Assignment: In the entries below, find the line containing "Given: Switch to the 아티클 tab", then copy it and every later line exactly, ending with the last line.

Records from a data collection
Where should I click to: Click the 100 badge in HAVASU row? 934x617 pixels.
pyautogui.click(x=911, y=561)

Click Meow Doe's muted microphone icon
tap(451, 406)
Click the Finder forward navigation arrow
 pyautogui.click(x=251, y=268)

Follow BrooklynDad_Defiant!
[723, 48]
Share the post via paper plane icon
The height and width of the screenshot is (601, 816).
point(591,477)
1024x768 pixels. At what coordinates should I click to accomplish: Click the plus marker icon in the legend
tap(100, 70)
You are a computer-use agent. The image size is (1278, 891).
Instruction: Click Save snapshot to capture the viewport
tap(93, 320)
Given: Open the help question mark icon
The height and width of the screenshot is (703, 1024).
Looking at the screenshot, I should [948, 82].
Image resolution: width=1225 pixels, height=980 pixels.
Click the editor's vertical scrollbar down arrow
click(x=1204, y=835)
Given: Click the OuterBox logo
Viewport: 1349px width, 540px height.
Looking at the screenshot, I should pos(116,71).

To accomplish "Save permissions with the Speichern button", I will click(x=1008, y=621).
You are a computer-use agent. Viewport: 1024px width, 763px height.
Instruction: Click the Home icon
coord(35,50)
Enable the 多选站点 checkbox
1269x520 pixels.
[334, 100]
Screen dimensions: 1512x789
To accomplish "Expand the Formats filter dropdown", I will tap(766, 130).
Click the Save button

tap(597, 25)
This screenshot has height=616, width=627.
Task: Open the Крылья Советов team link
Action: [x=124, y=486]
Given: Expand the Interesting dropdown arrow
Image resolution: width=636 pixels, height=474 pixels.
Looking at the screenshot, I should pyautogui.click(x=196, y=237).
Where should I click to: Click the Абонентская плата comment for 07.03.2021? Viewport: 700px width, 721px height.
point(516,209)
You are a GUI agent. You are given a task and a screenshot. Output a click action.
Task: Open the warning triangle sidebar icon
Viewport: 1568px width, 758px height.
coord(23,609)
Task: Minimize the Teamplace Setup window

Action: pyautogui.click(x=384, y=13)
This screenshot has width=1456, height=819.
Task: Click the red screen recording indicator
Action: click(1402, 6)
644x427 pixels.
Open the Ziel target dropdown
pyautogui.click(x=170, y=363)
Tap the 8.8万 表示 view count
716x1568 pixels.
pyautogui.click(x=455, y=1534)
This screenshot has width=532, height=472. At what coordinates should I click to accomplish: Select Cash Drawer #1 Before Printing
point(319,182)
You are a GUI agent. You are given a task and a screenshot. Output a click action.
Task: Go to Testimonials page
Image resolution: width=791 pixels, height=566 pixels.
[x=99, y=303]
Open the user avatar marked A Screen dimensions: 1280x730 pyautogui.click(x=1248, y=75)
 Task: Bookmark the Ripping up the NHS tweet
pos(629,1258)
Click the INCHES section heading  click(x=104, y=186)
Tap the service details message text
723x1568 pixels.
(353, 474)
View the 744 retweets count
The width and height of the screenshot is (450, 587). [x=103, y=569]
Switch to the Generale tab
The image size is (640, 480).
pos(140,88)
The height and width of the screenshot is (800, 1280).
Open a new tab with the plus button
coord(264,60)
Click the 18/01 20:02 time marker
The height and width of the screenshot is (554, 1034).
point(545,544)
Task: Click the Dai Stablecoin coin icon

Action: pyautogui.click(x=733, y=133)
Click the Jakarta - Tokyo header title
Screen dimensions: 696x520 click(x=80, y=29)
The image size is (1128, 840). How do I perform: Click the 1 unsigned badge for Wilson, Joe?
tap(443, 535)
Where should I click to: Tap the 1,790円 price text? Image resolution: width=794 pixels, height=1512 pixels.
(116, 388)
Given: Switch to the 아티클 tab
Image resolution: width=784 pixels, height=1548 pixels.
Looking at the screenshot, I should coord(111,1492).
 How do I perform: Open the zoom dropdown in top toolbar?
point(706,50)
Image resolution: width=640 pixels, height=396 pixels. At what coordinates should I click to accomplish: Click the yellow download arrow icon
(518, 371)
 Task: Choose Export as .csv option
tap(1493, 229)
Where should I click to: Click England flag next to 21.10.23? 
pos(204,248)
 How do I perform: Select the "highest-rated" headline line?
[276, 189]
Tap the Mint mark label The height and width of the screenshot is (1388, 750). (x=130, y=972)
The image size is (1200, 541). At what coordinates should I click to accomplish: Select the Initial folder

Result of the exercise:
Given: Switch to the 아티클 tab
Image resolution: width=784 pixels, height=1548 pixels.
Looking at the screenshot, I should coord(111,1492).
 How do I perform: Open the zoom dropdown in top toolbar?
point(706,50)
Image resolution: width=640 pixels, height=396 pixels. At what coordinates should I click to accomplish: Click the yellow download arrow icon
(518, 371)
 Task: Choose Export as .csv option
tap(1493, 229)
Where should I click to: Click England flag next to 21.10.23? 
pos(204,248)
 How do I perform: Select the "highest-rated" headline line?
[276, 189]
Tap the Mint mark label The height and width of the screenshot is (1388, 750). (x=130, y=972)
The image size is (1200, 541). At what coordinates should I click to accomplish: Select the Initial folder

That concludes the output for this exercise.